The IDL HDF5 Library

The IDL HDF5 library consists of an almost direct mapping between the HDF5 library functions and the IDL functions and procedures. The relationship between the IDL routines and the HDF5 library is described in the following subsections.

Routine Names

The IDL routine names are typically identical to the HDF5 function names, with the exception that an underscore is added between the prefix and the actual function. For example, the C function H5get_libversion() is implemented by the IDL function H5_GET_LIBVERSION.

The IDL HDF5 library contains the following function categories:

Table 3-1: HDF Function Categories

Prefix
Category
Purpose

H5

Library

General library tasks

H5A

Attribute

Manipulate attribute datasets

H5D

Dataset

Manipulate general datasets

H5F

File

Create, open, and close files

H5G

Group

Handle groups of other groups or datasets

H5I

Identifier

Query object identifiers

H5R

Reference

Reference identifiers

H5S

Dataspace

Handle dataspace dimensions and selection

H5T

Datatype

Handle dataset element information

Functions Versus Procedures

HDF5 functions that only return an error code are typically implemented as IDL procedures. An example is H5F_CLOSE, which takes a single file identifier number as the argument and closes the file. HDF5 functions that return values are implemented as IDL functions. An example is H5F_OPEN, which takes a filename as the argument and returns a file identifier number.

Error Handling

All HDF5 functions that return an error or status code are checked for failure. If an error occurs, the HDF5 error handling code is called to retrieve the internal HDF5 error message. This error message is printed to the output window, and program execution stops.

Dimension Order

HDF5 uses C row-major ordering instead of IDL column-major ordering. For row major, the first listed dimension varies slowest, while for column major the first listed dimension varies fastest. The IDL HDF5 library handles this difference by automatically reversing the dimensions for all functions that accept lists of dimensions.

Note
Only the order in which the dimensions are listed is affected; in both the HDF5 file and in IDL memory, the layout of the data is identical.

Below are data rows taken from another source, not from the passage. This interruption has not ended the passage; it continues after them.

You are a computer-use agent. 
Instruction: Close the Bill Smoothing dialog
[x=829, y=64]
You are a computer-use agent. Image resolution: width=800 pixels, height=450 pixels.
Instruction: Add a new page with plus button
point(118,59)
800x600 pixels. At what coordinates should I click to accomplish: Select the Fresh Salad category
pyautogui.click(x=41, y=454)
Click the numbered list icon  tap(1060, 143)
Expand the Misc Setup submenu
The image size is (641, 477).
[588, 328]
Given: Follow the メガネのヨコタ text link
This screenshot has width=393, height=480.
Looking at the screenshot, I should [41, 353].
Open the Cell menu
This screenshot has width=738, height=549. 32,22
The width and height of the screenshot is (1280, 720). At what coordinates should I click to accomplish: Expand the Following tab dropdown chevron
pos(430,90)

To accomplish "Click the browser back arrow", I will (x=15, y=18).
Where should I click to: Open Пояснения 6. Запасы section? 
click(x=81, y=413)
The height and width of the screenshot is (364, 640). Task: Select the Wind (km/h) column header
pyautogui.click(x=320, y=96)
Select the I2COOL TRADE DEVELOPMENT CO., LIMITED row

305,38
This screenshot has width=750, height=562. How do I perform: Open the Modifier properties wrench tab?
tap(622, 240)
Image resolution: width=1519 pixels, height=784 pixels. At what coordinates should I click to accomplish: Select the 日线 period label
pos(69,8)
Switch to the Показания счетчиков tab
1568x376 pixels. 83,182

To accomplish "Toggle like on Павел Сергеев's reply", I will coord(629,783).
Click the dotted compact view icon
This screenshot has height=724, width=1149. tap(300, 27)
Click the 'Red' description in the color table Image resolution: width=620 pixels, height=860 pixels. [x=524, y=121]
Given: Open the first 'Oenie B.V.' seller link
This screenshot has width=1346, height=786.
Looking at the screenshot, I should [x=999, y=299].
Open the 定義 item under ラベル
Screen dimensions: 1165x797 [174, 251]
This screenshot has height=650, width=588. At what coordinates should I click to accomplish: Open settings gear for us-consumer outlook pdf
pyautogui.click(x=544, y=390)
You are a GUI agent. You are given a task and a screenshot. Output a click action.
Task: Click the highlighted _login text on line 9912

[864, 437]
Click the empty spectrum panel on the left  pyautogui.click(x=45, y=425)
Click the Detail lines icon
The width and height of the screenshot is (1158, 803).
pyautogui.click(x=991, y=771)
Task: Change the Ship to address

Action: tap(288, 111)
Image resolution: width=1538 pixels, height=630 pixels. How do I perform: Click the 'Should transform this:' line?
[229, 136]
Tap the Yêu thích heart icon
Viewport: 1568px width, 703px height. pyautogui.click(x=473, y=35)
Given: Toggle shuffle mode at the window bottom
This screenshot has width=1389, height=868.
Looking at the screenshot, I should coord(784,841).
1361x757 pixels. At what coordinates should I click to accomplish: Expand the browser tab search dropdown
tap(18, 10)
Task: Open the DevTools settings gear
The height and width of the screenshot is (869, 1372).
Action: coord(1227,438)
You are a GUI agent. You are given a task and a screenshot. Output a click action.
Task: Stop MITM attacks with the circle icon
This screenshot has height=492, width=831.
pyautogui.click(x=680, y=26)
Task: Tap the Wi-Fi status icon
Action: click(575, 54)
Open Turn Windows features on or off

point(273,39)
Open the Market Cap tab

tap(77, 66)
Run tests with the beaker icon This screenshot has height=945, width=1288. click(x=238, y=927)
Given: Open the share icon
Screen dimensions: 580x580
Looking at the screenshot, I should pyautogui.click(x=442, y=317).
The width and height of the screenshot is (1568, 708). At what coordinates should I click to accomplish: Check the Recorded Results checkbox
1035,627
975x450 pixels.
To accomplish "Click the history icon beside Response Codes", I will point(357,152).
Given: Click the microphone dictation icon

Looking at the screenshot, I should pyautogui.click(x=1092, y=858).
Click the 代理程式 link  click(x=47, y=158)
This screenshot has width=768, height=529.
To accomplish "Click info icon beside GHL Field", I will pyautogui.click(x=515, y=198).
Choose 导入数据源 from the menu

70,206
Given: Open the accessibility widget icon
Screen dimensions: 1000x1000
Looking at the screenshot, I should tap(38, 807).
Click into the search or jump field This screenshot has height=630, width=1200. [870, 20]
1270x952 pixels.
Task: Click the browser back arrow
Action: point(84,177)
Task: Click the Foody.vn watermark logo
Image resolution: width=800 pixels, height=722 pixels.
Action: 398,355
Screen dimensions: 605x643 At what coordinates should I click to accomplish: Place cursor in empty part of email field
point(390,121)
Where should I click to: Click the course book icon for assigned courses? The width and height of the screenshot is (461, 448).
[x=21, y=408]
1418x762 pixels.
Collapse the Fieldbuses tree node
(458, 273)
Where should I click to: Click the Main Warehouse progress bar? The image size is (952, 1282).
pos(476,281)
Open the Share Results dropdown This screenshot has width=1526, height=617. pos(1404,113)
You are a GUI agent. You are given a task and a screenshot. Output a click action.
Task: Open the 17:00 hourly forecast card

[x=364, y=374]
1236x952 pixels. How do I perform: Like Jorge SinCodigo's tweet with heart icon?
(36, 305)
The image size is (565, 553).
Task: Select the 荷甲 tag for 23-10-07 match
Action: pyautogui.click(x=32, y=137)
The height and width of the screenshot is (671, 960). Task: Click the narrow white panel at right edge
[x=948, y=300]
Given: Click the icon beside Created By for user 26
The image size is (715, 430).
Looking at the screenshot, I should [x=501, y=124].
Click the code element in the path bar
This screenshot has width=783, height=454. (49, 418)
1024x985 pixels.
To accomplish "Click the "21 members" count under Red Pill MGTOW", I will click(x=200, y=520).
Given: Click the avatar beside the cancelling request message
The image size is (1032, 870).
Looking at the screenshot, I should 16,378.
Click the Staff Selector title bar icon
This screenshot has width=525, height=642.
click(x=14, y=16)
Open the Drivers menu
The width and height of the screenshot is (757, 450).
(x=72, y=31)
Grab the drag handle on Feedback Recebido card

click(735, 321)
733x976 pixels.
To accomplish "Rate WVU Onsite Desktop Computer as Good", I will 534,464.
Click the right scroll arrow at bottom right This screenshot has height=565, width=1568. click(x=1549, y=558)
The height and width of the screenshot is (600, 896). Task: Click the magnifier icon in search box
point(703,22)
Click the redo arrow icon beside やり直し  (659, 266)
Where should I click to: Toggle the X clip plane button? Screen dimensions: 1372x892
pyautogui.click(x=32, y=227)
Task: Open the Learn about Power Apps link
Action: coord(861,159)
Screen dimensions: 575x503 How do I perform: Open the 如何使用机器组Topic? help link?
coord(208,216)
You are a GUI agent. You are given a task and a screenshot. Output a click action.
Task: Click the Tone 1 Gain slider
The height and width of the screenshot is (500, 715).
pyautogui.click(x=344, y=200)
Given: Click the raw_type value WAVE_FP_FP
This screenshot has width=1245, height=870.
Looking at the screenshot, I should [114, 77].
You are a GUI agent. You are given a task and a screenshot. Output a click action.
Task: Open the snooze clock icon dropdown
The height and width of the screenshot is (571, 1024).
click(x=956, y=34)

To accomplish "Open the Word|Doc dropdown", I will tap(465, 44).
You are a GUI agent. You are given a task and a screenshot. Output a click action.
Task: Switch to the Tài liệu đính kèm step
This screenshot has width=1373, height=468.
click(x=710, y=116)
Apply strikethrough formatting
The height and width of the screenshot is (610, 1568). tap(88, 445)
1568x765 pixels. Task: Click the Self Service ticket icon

For example, an HDF5 file may be known to contain a dataset with dimensions [5][10][50], either as declared in the C code, or from the output from the h5dump utility. When this dataset is read into IDL, the array will have the dimensions listed as [50, 10, 5], using the output from the IDL help function.

Note
In both the C program used to create the file and in IDL memory after reading the dataset, the values with dimension 50 will be contiguous.